Problem to work on -
Answer these questions from the GLBA text below:
1. What type of organization does the GLBA cover?
2. What is the sensitive customer data the law protects known as?
3. When NPI is received during discovery, who are the only parties it may be disclosed to?

Provided text -
= = = = =
Like HIPAA, the GLBA or Gramm-Leach-Bliley Act is an industry-specific federal law aimed at protecting personal information. GLBA covers financial institutions. But its definition of a "financial institution" is quite broad.
Any company significantly engaged in financial activities can be considered a "financial institution" under the GLBA, including businesses offering products/services like: loans, financial advice, investment advice, debt collection, real estate settlement services, money or security exchanges, etc. Some of the examples given in the GLBA website include check-cashing businesses, data processors, mortgage brokers, non-bank lenders, and real estate appraisers.
The law requires all these institutions to ensure the security and confidentiality of sensitive customer data (known as nonpublic personal information or NPI) such as:
names, addresses, phone numbers;
bank and credit card account numbers;
income and credit histories; and
Social Security Numbers.
What has this got to do with an attorney like you?
Just like in HIPAA (remember "business associates"?), not all attorneys are covered by the GLBA. However, if you've got a client who qualifies as a financial institution as per GLBA definition, you will be required to fulfill certain obligations whenever you receive NPI through that particular client.
So for example, upon receiving NPI during a discovery process, you have to make sure the NPI is not disclosed to anyone other than the affiliates of your client and, to a limited extent, your own affiliates.
Between these two laws alone, a large number of organizations can be covered. Hence, if you're a lawyer, there's a good chance you already have a couple of clients whose data will be needing optimal security during eDiscovery.
= = = = =
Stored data
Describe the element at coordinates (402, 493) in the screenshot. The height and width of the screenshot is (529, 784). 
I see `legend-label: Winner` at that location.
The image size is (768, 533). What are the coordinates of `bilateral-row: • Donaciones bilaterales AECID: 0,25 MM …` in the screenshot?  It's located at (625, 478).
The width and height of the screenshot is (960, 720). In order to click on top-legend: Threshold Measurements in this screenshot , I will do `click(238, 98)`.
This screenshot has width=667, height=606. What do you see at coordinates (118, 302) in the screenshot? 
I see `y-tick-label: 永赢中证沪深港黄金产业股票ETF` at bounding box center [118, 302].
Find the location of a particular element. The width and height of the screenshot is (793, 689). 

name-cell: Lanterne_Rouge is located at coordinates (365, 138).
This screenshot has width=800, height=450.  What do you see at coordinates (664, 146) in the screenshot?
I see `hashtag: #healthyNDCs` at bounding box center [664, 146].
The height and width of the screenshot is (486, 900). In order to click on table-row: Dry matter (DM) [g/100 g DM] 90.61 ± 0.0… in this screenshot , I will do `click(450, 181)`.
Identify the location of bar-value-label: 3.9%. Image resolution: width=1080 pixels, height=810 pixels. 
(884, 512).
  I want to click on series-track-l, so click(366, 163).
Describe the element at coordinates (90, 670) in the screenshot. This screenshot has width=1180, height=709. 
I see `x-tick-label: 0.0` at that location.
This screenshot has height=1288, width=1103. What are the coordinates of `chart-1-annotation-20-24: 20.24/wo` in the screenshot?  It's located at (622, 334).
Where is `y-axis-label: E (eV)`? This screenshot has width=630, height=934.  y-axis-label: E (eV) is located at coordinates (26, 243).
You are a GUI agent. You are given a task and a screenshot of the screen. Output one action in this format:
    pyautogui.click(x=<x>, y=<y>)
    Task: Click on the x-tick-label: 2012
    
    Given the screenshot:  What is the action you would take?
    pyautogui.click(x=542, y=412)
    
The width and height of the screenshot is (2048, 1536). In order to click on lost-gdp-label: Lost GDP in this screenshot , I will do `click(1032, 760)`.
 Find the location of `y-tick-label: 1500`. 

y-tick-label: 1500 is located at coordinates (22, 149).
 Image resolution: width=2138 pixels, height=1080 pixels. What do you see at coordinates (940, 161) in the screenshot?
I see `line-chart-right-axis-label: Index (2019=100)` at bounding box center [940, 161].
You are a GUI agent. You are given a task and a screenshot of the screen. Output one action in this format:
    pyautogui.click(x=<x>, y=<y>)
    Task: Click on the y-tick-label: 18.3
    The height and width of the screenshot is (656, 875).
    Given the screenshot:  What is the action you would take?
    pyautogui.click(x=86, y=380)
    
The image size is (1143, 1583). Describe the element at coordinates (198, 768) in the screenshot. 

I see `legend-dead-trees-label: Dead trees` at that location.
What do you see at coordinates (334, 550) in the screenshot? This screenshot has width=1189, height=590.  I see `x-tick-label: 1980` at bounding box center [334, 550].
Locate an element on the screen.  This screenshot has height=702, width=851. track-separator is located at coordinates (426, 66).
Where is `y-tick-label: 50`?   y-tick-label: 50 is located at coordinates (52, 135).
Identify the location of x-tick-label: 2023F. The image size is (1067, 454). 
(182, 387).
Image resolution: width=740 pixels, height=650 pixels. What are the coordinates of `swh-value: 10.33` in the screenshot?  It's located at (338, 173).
= = = = =
Response to the task -
1. Financial institutions.
2. Nonpublic personal information, or NPI.
3. The affiliates of the client and, to a limited extent, the attorney's own affiliates.